**Passage to read**

Humming to PPMC tune can mean music or noise
Humming to PPMC tune can mean music or noise
Practices, physicians still struggling with options
As just about any parent with teenagers can attest, one man's symphony will make another man reach for earplugs. Beautiful music is truly in the ear of the beholder. And so it goes for an important decision many physicians and practice managers face these days: whether or not to affiliate with a physician practice management company (PPMC).
Physician's Managed Care Report talked with two people - one an independent emergency room physician, and another an administrator for a cardiology practice - who offer insights into how their two organizations dealt with this quandary.
For Paula Pell, MD, the burden of chasing down missing payments from managed care organizations was the final straw. Like many other Florida emergency room physicians, she says her collection of reimbursement owed by the government or other payers typically runs between 20% to 50% of medical services billed. "Medicaid reimbursement for an emergency room visit may only be $6. That won't even cover the cost of having staff available," she explains.
As a result, Pell and approximately 2,500 other emergency room physicians banded together in 1997 by affiliating with Team Health, a Tampa practice management group. Billing is done centrally by Team Health, which frees Pell and the other physicians up to practice medicine, not collect bills. Pell now works as an employee rather than as a contract physician for All Children's Hospital in Tampa, although this is still where she practices medicine.
Pell asserts that her affiliation with Team Health has not affected the way she practices medicine, but it does affect her financial status. "It changed my pension plan and benefits, but in the long run it will be better. I feel like a third party has entered into my relationship with patients now. But if there are problems with billing, I don't hear about it."

**Data for analysis**
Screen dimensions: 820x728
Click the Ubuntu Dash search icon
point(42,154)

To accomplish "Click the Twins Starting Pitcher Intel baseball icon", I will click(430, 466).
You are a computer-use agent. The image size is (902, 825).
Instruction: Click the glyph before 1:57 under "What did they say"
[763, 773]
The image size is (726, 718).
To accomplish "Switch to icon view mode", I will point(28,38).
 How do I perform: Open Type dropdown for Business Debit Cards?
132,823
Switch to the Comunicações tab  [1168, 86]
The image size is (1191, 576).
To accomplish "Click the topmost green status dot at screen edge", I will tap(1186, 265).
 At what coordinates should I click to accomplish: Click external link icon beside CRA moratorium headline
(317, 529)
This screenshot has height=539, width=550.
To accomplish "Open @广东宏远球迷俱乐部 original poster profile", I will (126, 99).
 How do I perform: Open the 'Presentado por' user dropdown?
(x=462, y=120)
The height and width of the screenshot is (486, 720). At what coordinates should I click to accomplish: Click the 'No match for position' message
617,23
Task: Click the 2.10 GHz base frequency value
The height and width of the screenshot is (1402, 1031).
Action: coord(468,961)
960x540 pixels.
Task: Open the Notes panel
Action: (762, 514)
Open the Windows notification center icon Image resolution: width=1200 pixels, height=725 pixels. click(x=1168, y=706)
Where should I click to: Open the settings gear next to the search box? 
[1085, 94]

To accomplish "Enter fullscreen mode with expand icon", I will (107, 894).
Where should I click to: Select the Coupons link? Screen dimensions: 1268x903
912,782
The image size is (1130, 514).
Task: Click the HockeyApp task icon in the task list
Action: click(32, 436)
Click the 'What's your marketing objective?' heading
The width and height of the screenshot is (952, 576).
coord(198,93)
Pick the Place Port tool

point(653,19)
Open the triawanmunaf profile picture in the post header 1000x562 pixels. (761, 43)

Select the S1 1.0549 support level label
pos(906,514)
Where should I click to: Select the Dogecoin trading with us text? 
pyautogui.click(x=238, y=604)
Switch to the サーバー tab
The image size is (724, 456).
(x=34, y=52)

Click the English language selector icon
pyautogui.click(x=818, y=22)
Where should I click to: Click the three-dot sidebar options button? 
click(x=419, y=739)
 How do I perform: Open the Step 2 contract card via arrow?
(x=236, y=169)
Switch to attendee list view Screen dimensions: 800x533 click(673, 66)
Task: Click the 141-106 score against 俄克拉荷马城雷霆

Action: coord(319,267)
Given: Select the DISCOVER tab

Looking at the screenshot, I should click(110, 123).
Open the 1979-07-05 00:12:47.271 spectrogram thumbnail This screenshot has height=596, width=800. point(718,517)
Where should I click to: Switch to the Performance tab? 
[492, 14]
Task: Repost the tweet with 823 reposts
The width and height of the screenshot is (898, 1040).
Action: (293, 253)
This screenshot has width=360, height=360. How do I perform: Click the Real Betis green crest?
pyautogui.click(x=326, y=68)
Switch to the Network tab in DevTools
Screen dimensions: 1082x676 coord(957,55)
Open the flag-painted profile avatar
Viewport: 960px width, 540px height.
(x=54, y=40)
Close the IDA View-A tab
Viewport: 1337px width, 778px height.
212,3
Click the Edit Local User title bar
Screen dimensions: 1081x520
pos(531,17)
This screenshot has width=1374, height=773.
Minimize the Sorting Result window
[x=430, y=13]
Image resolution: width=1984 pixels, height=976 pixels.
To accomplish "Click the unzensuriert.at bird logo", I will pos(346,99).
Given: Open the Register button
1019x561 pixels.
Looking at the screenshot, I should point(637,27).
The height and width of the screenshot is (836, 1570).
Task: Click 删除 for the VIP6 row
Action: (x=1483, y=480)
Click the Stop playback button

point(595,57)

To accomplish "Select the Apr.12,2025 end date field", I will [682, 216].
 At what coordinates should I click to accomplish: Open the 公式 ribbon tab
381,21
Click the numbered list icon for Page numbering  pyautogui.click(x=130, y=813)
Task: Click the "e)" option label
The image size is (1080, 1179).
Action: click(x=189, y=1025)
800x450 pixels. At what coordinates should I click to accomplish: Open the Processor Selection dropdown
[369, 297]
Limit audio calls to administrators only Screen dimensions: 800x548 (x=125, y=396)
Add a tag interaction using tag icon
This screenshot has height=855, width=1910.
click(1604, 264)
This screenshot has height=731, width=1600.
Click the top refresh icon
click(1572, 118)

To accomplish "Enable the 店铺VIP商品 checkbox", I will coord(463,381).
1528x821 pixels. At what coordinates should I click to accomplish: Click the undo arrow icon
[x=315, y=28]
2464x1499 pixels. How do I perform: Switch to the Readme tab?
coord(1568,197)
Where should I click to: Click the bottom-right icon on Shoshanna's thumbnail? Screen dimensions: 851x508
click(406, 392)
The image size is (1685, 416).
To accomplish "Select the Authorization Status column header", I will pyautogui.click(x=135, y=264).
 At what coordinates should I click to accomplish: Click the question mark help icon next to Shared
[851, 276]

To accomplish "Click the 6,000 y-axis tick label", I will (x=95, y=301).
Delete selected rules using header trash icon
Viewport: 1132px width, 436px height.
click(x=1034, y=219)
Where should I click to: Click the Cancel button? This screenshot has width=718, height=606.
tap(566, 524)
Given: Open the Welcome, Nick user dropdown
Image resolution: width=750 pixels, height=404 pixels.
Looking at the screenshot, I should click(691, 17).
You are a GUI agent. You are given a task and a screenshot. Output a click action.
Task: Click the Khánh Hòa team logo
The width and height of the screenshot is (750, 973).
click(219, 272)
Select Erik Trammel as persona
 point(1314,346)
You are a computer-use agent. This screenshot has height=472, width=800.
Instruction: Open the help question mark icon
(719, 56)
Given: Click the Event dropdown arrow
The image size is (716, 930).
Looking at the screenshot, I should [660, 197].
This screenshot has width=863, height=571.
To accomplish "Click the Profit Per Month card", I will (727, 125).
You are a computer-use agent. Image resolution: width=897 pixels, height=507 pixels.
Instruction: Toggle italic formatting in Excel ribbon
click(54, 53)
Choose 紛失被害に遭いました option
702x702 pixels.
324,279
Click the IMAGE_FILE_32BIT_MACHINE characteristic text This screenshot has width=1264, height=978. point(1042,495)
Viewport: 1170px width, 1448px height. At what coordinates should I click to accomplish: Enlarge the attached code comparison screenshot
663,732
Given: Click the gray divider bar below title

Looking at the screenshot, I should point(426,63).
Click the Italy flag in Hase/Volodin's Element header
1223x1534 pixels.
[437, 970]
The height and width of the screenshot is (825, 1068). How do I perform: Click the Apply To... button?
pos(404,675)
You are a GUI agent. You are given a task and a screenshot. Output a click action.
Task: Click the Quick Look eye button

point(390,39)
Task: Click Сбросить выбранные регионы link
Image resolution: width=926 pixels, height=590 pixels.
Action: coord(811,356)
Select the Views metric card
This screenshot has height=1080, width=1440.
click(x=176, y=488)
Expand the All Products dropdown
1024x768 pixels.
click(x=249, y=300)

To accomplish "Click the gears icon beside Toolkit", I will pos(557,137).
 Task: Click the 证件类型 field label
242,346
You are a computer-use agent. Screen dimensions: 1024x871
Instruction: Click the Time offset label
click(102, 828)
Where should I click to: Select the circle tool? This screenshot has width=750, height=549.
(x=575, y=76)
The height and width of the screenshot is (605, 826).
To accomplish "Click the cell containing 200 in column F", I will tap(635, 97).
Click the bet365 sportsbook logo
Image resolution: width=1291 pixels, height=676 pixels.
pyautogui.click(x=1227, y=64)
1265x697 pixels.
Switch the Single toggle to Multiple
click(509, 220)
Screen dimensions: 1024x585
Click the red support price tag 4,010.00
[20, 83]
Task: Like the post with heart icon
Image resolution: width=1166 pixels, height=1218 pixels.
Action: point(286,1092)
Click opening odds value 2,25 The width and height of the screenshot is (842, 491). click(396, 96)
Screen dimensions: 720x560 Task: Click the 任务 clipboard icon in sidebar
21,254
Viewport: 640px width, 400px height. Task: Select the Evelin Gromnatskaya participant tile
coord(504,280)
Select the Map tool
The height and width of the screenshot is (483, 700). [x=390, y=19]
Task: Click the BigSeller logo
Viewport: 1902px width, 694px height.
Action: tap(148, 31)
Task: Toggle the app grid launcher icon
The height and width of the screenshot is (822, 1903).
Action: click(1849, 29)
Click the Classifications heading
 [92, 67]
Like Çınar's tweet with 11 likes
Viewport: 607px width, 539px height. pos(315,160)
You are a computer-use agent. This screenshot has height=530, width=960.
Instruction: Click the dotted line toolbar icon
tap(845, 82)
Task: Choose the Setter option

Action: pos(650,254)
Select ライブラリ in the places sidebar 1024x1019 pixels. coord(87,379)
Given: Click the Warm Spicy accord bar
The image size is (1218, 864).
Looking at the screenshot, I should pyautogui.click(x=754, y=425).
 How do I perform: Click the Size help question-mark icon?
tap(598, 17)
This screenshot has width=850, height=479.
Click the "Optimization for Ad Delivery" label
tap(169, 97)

**Task statement**
Reproduce the article above about affiliating with a physician practice management company in full, word for word.

**Answer space**
Humming to PPMC tune can mean music or noise
Humming to PPMC tune can mean music or noise
Practices, physicians still struggling with options
As just about any parent with teenagers can attest, one man's symphony will make another man reach for earplugs. Beautiful music is truly in the ear of the beholder. And so it goes for an important decision many physicians and practice managers face these days: whether or not to affiliate with a physician practice management company (PPMC).
Physician's Managed Care Report talked with two people - one an independent emergency room physician, and another an administrator for a cardiology practice - who offer insights into how their two organizations dealt with this quandary.
For Paula Pell, MD, the burden of chasing down missing payments from managed care organizations was the final straw. Like many other Florida emergency room physicians, she says her collection of reimbursement owed by the government or other payers typically runs between 20% to 50% of medical services billed. "Medicaid reimbursement for an emergency room visit may only be $6. That won't even cover the cost of having staff available," she explains.
As a result, Pell and approximately 2,500 other emergency room physicians banded together in 1997 by affiliating with Team Health, a Tampa practice management group. Billing is done centrally by Team Health, which frees Pell and the other physicians up to practice medicine, not collect bills. Pell now works as an employee rather than as a contract physician for All Children's Hospital in Tampa, although this is still where she practices medicine.
Pell asserts that her affiliation with Team Health has not affected the way she practices medicine, but it does affect her financial status. "It changed my pension plan and benefits, but in the long run it will be better. I feel like a third party has entered into my relationship with patients now. But if there are problems with billing, I don't hear about it."